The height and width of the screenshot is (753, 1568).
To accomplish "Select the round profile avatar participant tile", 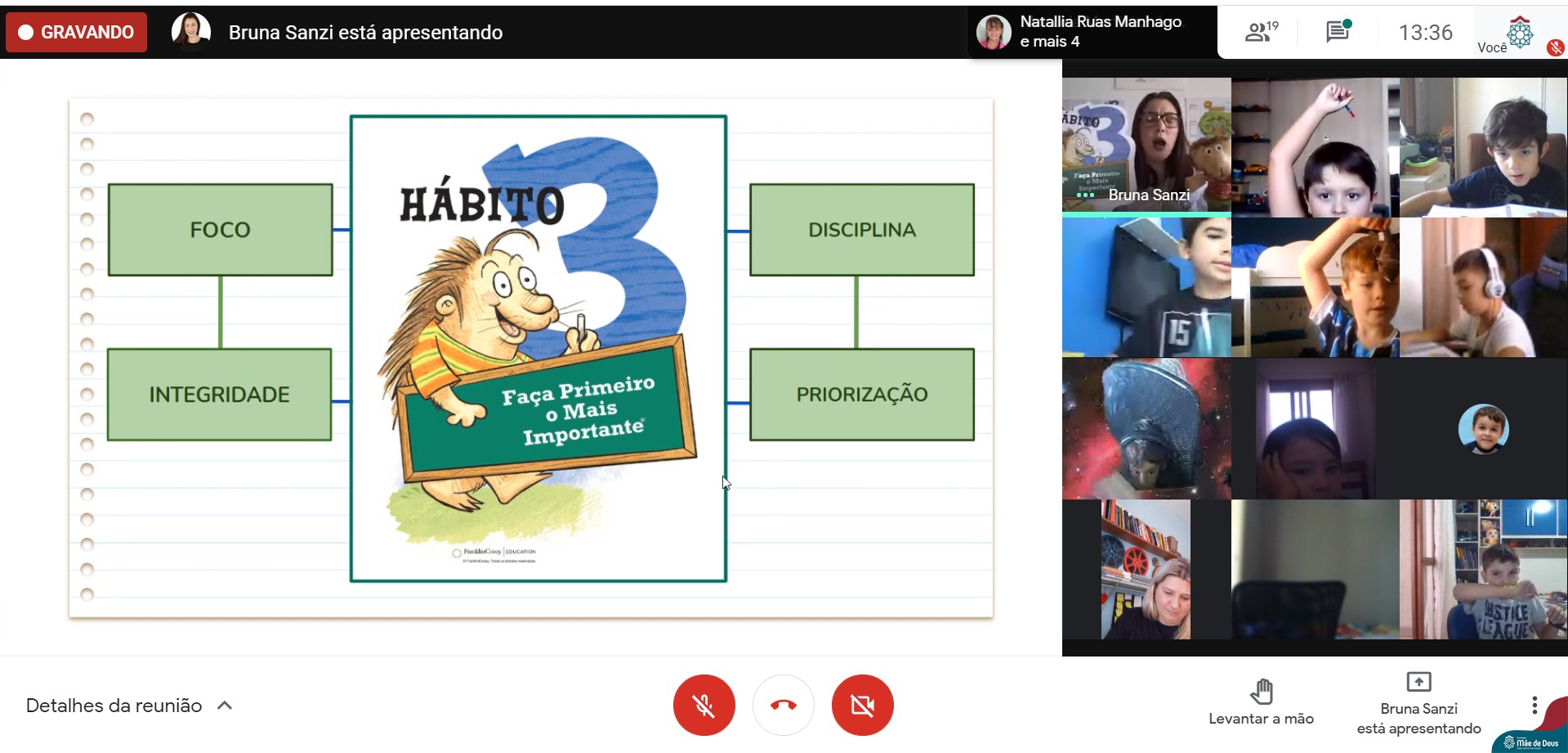I will point(1483,428).
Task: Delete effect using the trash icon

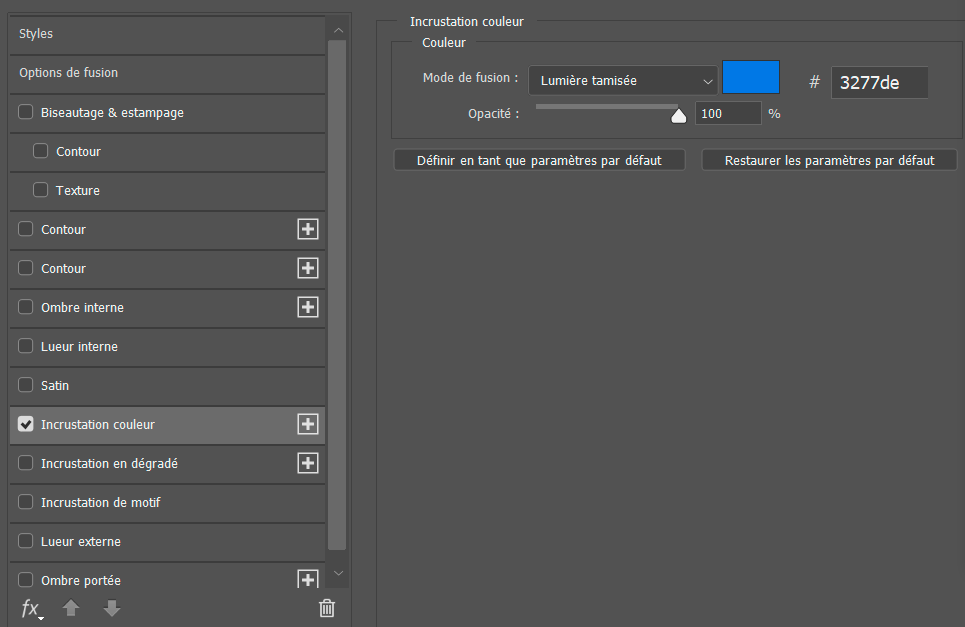Action: coord(326,608)
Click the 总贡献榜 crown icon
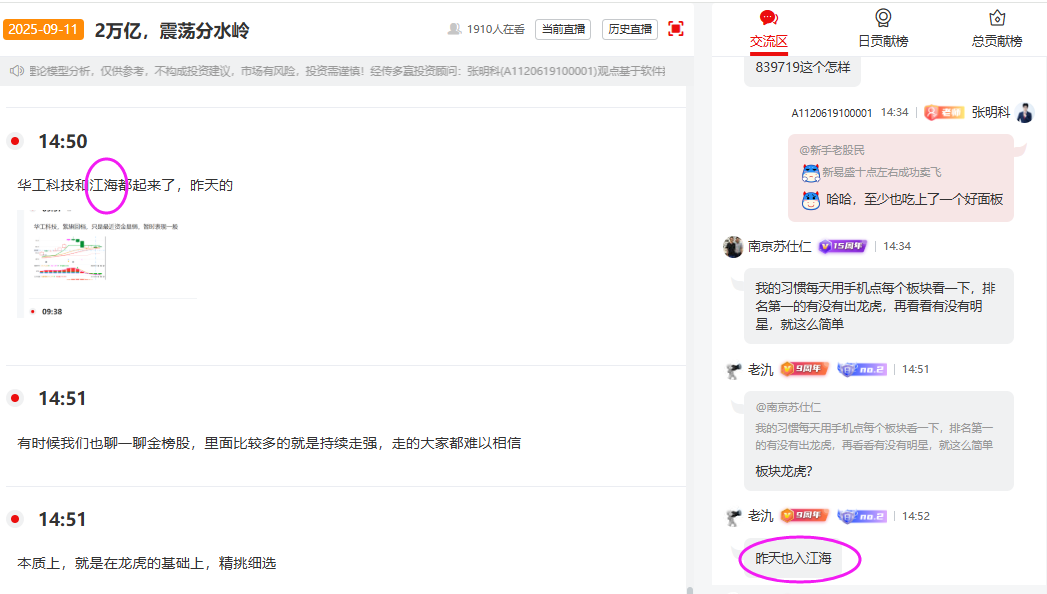This screenshot has width=1047, height=594. click(996, 18)
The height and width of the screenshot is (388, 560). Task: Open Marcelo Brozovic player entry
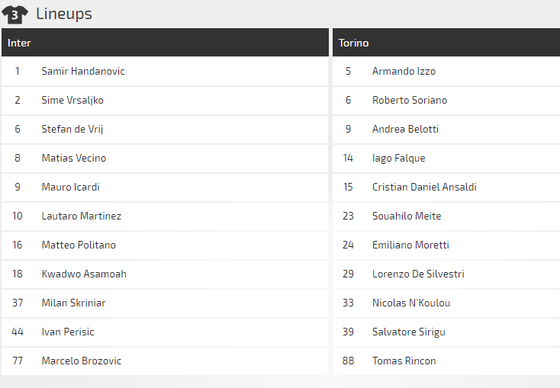[x=165, y=360]
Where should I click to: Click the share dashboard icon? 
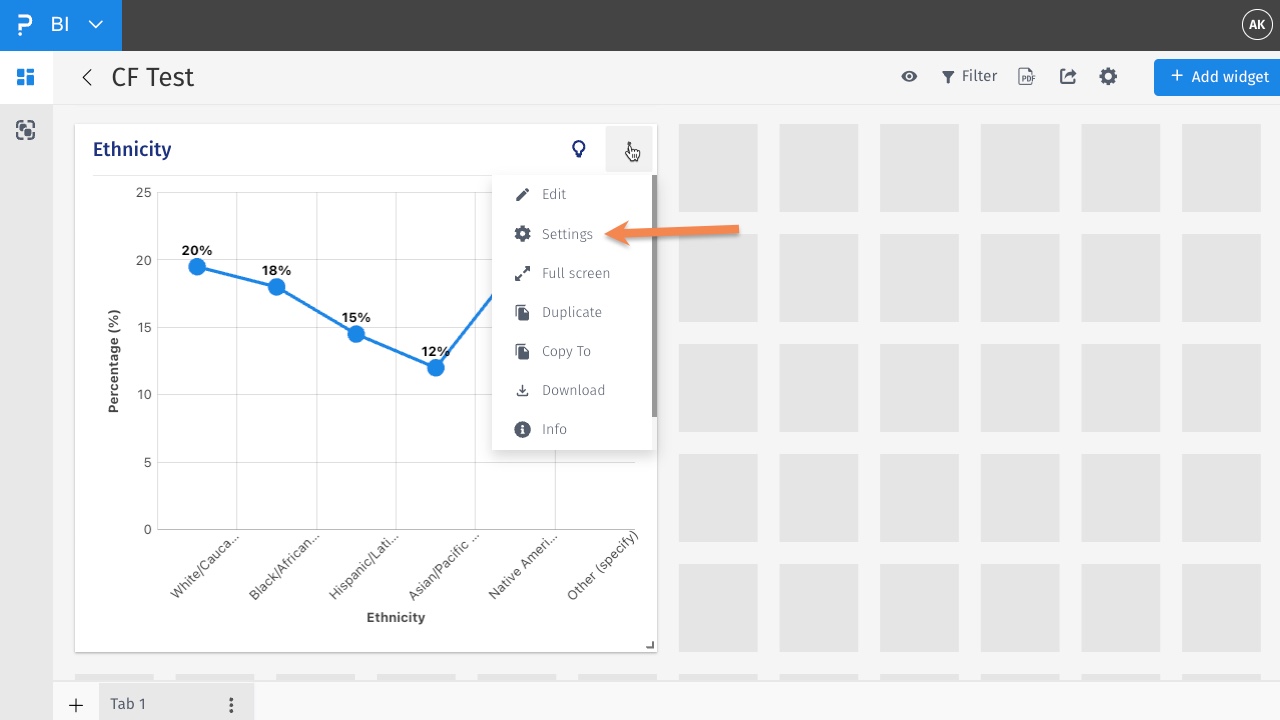1068,77
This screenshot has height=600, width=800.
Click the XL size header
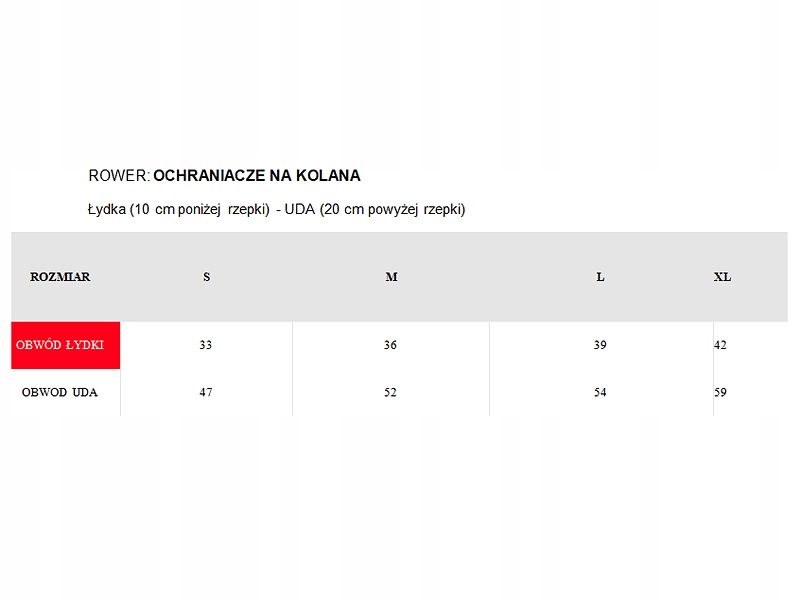pos(722,277)
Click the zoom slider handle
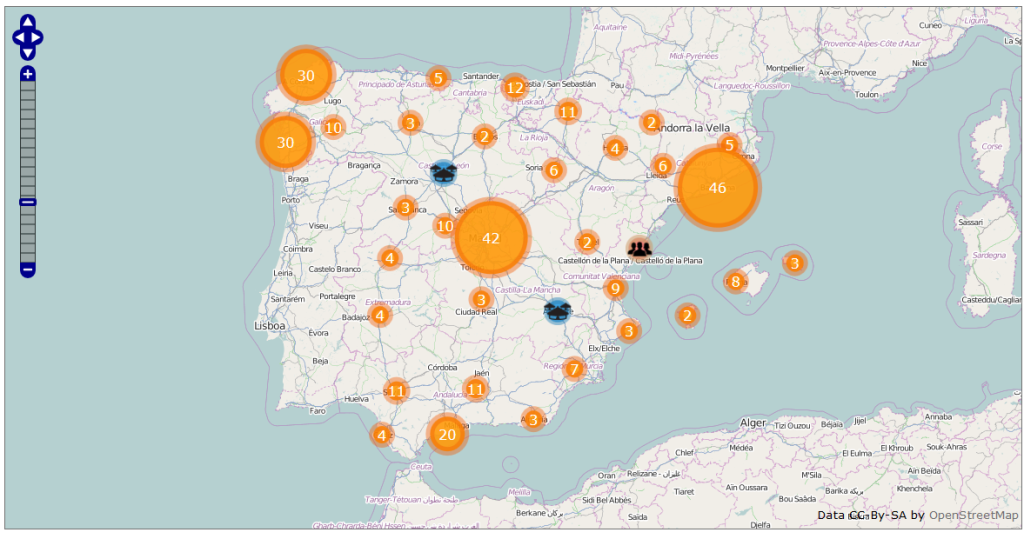Screen dimensions: 1024x539 28,202
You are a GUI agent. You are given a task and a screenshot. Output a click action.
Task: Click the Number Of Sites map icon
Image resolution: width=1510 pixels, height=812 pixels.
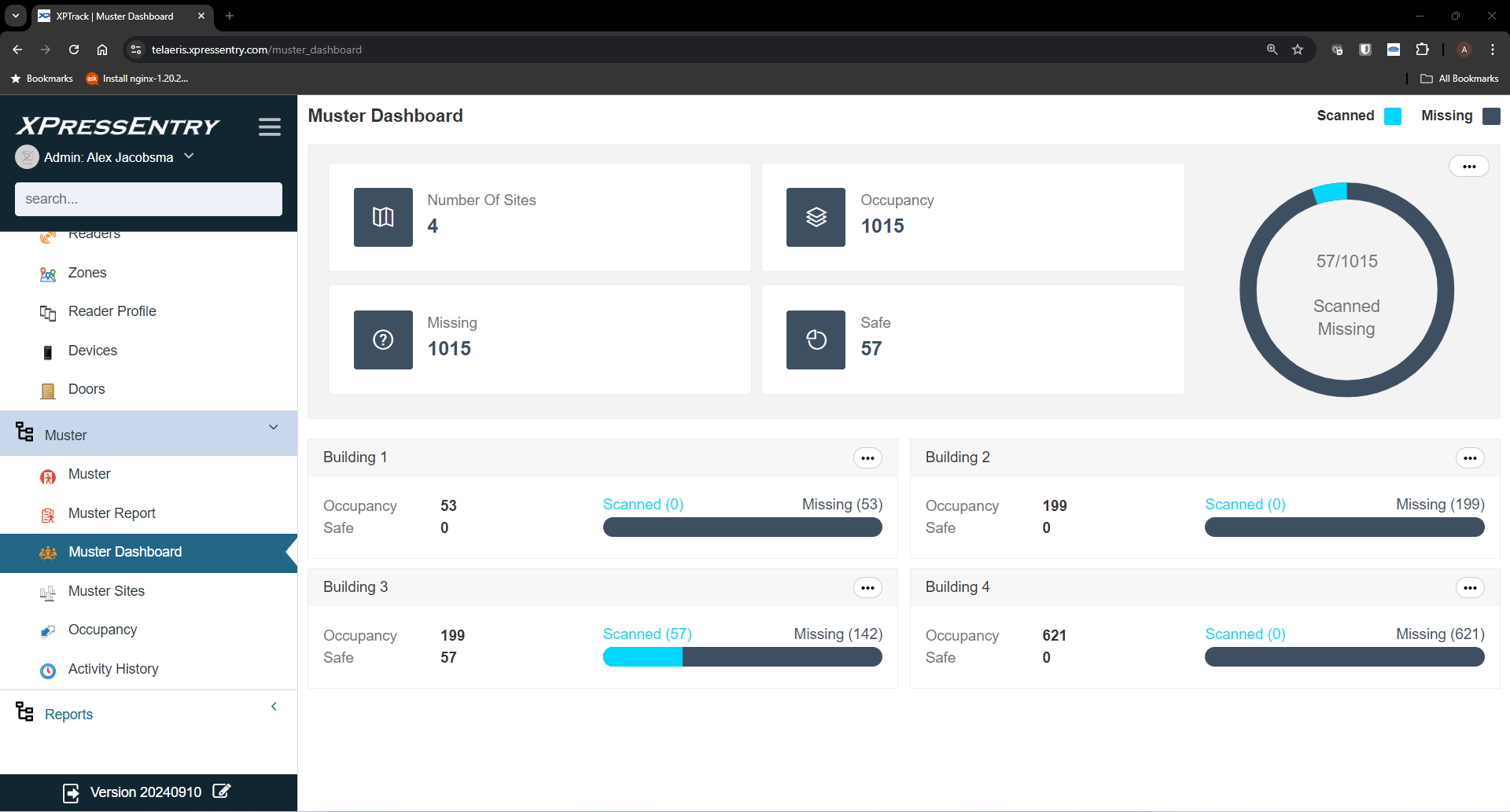point(383,217)
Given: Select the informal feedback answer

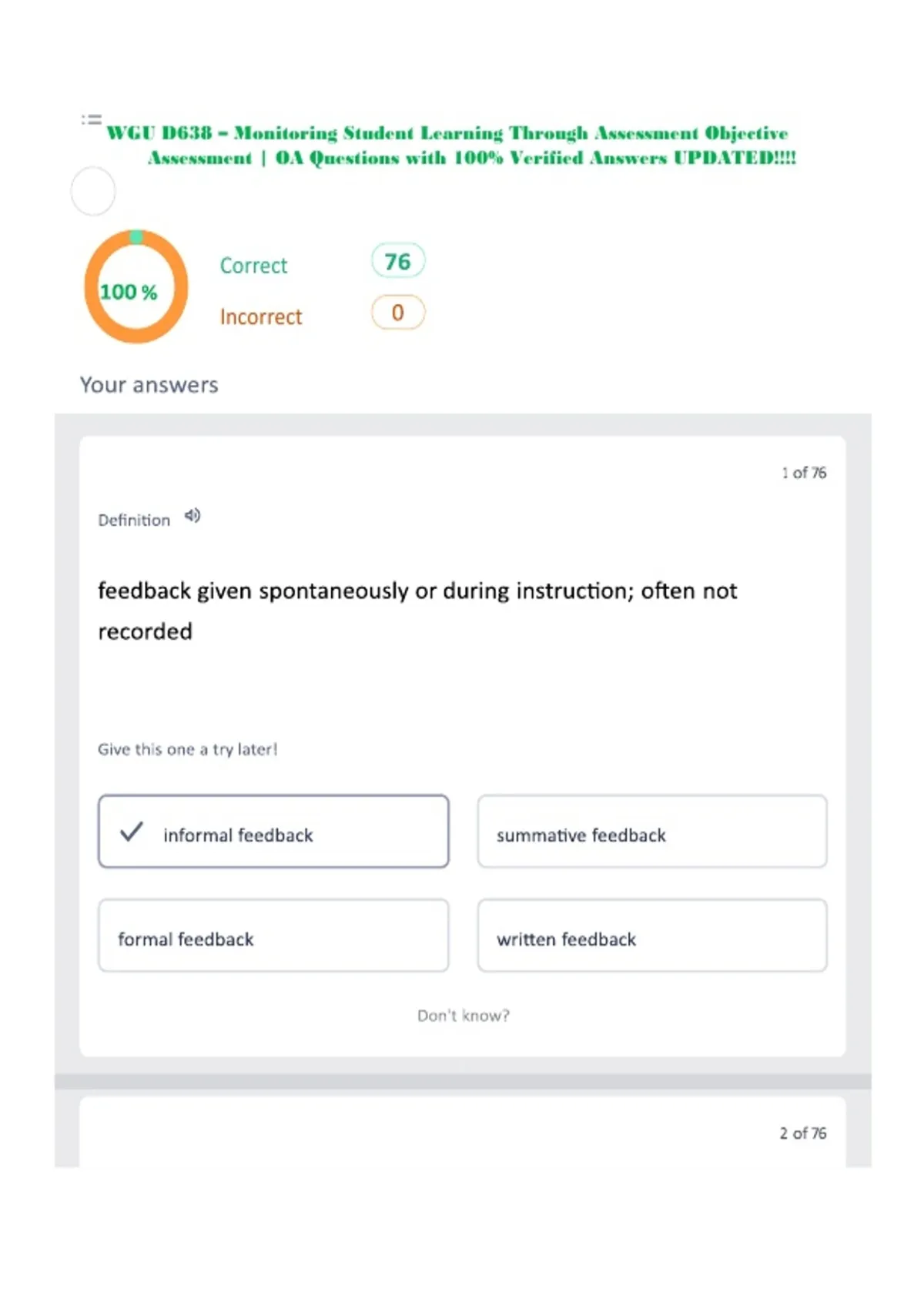Looking at the screenshot, I should coord(273,832).
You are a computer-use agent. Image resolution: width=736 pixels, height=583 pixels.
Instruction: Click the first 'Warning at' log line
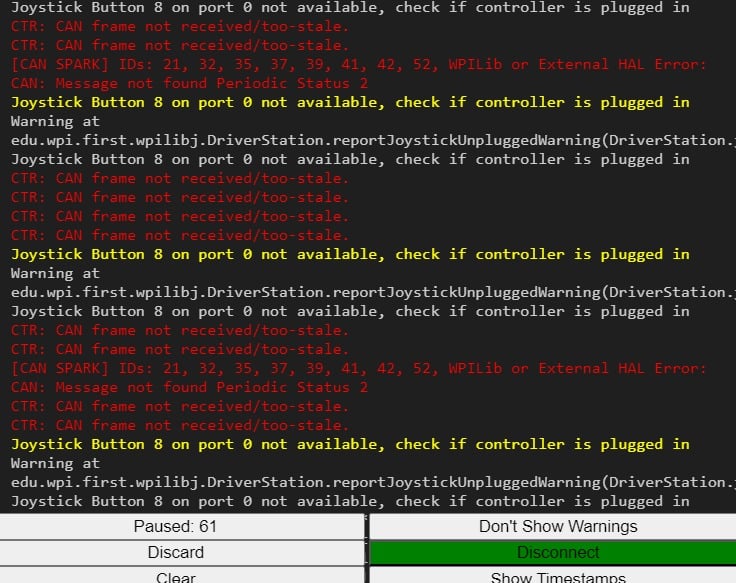click(x=55, y=121)
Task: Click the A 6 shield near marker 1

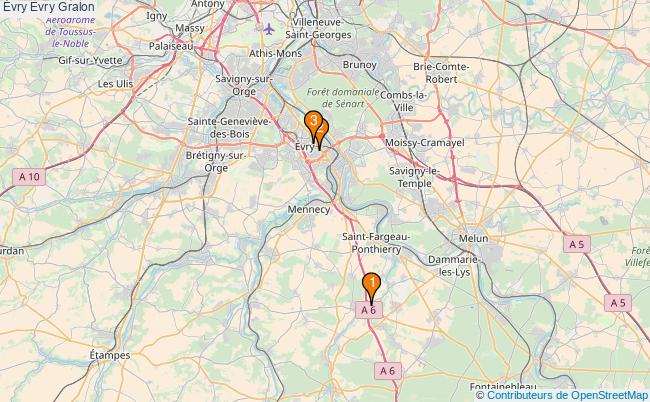Action: pos(369,310)
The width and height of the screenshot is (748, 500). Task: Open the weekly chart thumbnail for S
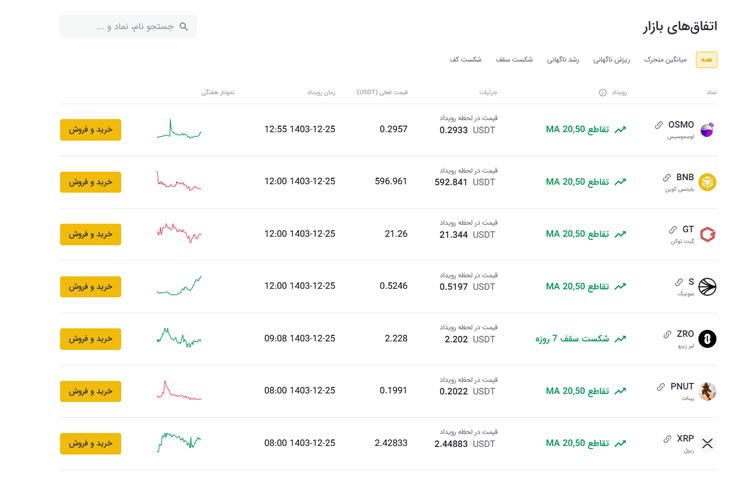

_____

■ TRY IT:
For the entries above, the output must hold exactly the lines from the one with "Click the 总贡献榜 crown icon" through the last line, both included, and no pictures.

■ OUTPUT FOR THIS EXERCISE:
Click the 总贡献榜 crown icon
This screenshot has width=1047, height=594. click(996, 18)
The height and width of the screenshot is (388, 560). Task: Open Marcelo Brozovic player entry
[x=165, y=360]
Where should I click to: Click the share dashboard icon? 
1068,77
This screenshot has height=600, width=800.
Click the XL size header
pos(722,277)
Click the zoom slider handle
Screen dimensions: 1024x539 28,202
You are a GUI agent. You are given a task and a screenshot. Output a click action.
Task: Click the Number Of Sites map icon
Image resolution: width=1510 pixels, height=812 pixels.
point(383,217)
Given: Select the informal feedback answer

Looking at the screenshot, I should coord(273,832).
You are a computer-use agent. Image resolution: width=736 pixels, height=583 pixels.
Instruction: Click the first 'Warning at' log line
click(x=55, y=121)
Task: Click the A 6 shield near marker 1

Action: pos(369,310)
The width and height of the screenshot is (748, 500). Task: Open the weekly chart thumbnail for S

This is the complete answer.